> **TEXT TO READ**:
In the case of the Rome Convention, the claimants’ case, as summarized by the Court, (Para 24) was that:

“…since 1963, the UK has been obliged by the Rome Convention to provide for payment of equitable remuneration to US national performers whenever a phonogram carrying their performances is published in a Contracting State within 30 days of its first publication, regardless of the fact that the US is not a party to the Convention and regardless of the fact that US law provides for no equivalent right to UK performers when phonograms carrying their performances are broadcast or played to the public in the US.”

The Convention requires granting of national treatment to performances that are published in a contracting state within 30 days of original publication, regardless of the nationality of the artist, unless the contracting state has opted out. In 1963 Britain declared that it would not grant national treatment to recordings produced by a national of a non-Contracting State, but with a caveat “unless…the phonogram has been first published in a Contracting State…”. That state must also have not opted out of national treatment. The AFM claimed this wording meant that broadcasts in the UK of recordings produced in the US that had also been published in a Rome Convention country simultaneously or within 30 days of original publication qualified for equitable remuneration (royalties). Most US recordings are usually released abroad within a month of their US release.

In the case of the WPPT, to which both the US and UK have acceded, national treatment is required unless a derogation has been noted. A derogation would allow a member to restrict royalty payments if not provided reciprocally. However, the UK has made no such derogation.

Finally, with regard to the CPTPP, the claimants’ case was based on the fact that if a phonogram was first published in a CPTPP member state, (e.g. Canada), it should be accorded national treatment regardless of the nationality of the performer. This is reminiscent of the “Backdoor to Berne” used by US book publishers before the US acceded to the Berne Convention in 1989, whereby they simultaneously published in Canada to get the benefits of the global protection afforded by membership in the Convention, even though the US was not a member.

[Word and element location entries]

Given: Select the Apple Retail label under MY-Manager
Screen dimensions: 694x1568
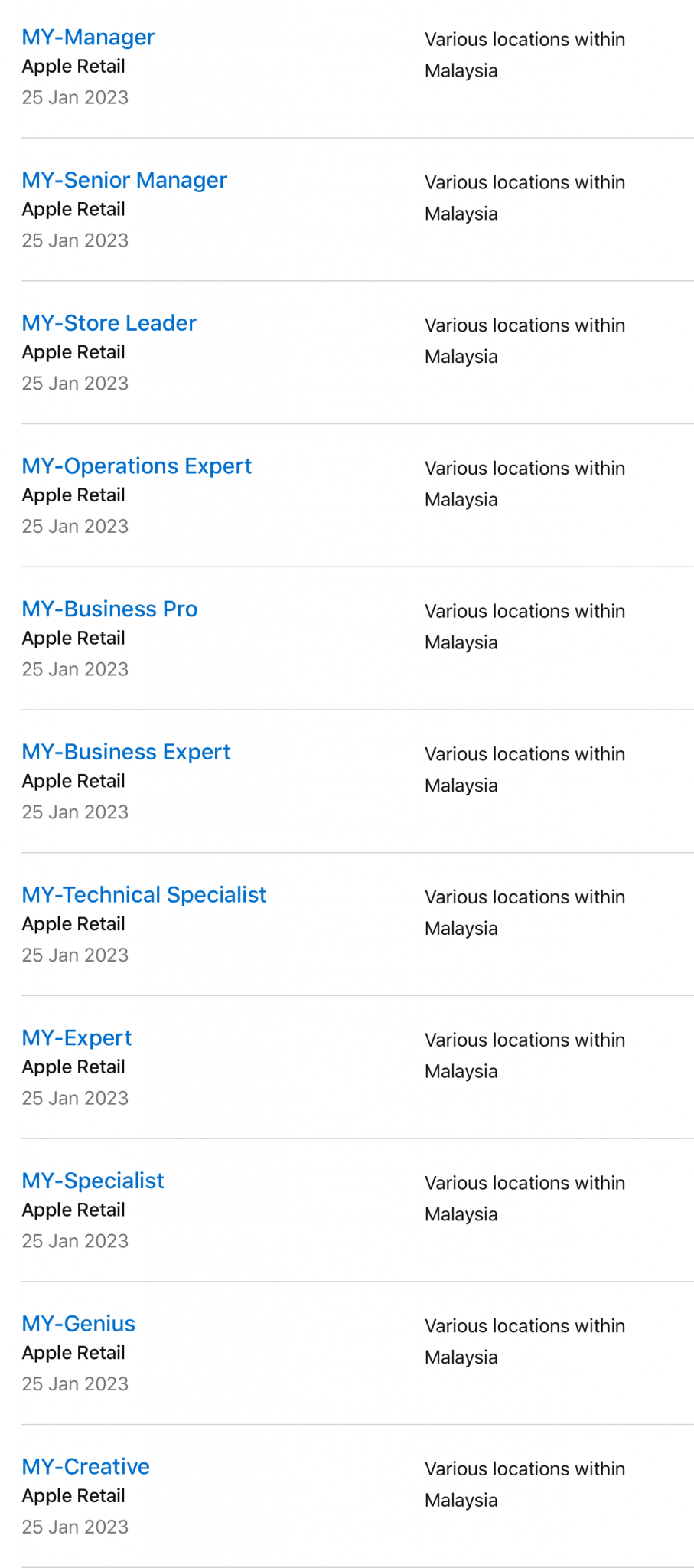Looking at the screenshot, I should 73,67.
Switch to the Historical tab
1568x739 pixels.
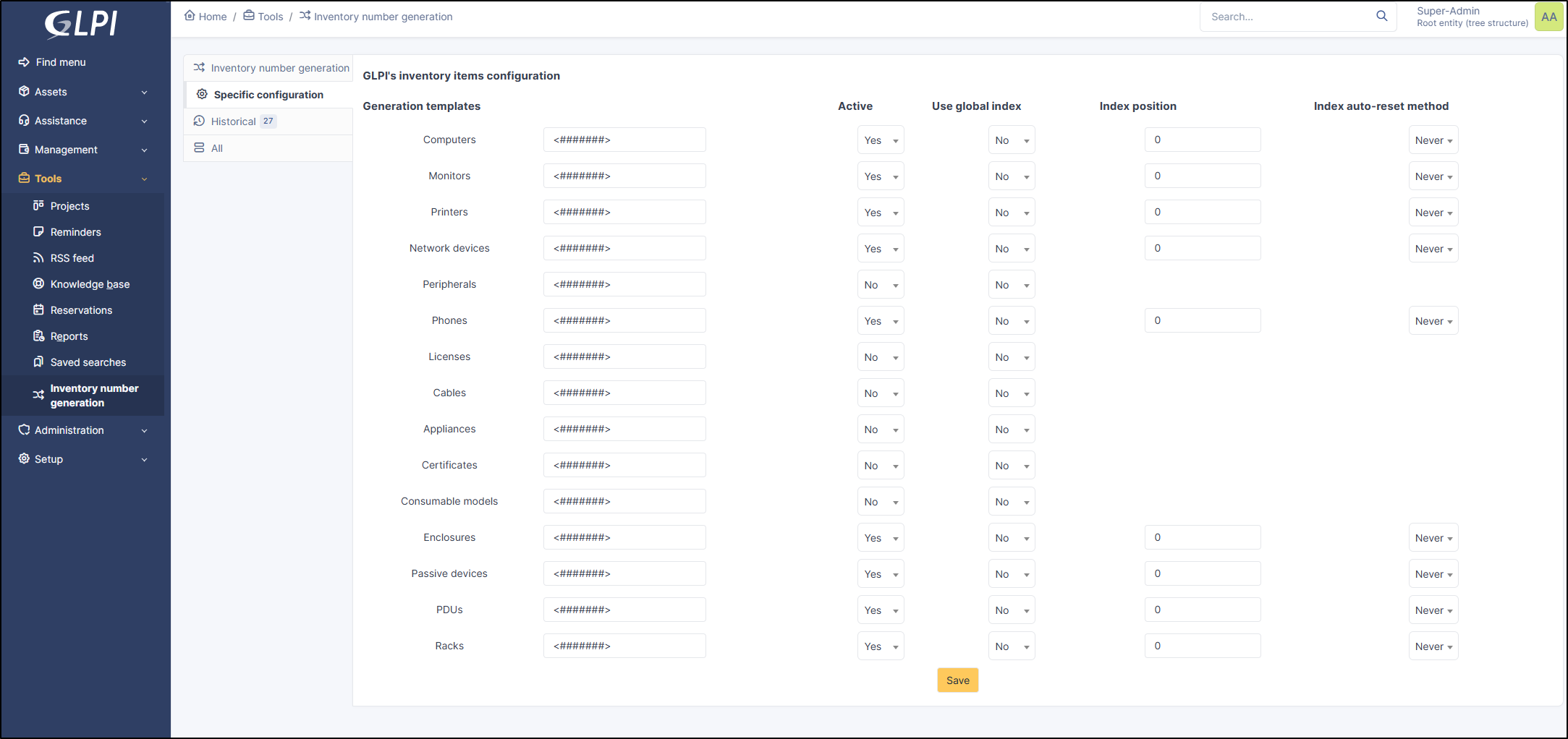click(x=234, y=121)

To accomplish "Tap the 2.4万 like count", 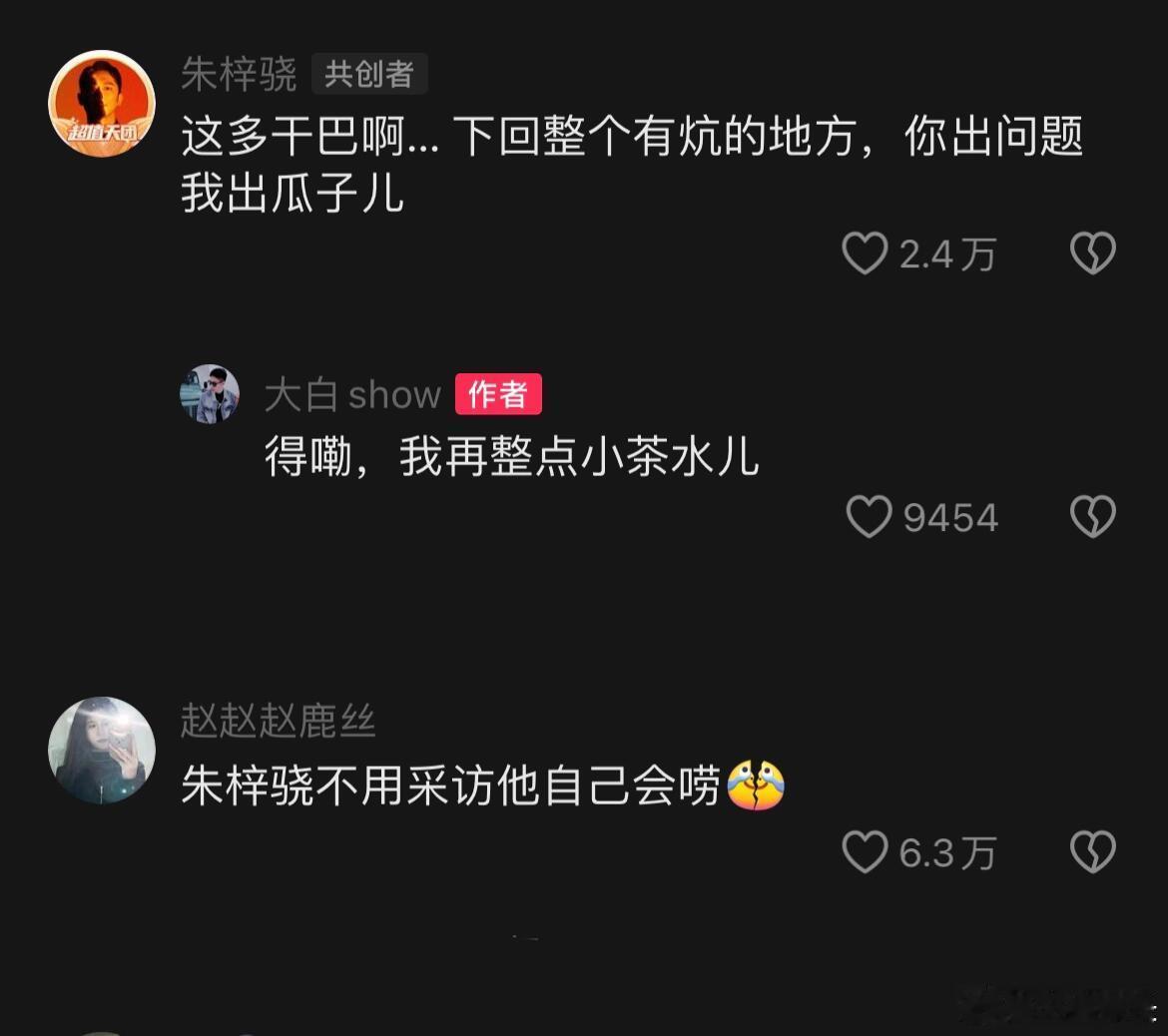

> **STATED PROBLEM 1**: Using the text on performer royalties, say whether each statement agrees with it, answering yes or no and quoting the words that decide it: (a) The UK has made a derogation under the WPPT. (b) Most US recordings come out abroad within a month of their US release. (c) The US joined the Berne Convention in 1989.
> **STATED PROBLEM 2**: According to the text on performer royalties, in what year did Britain declare that it would not grant national treatment to recordings produced by a national of a non-Contracting State?
These entries have no connection to the text on performer royalties.

> **WORKED ANSWER 1**:
(a) No: "However, the UK has made no such derogation."
(b) Yes: "Most US recordings are usually released abroad within a month of their US release."
(c) Yes: "before the US acceded to the Berne Convention in 1989"

> **WORKED ANSWER 2**: 1963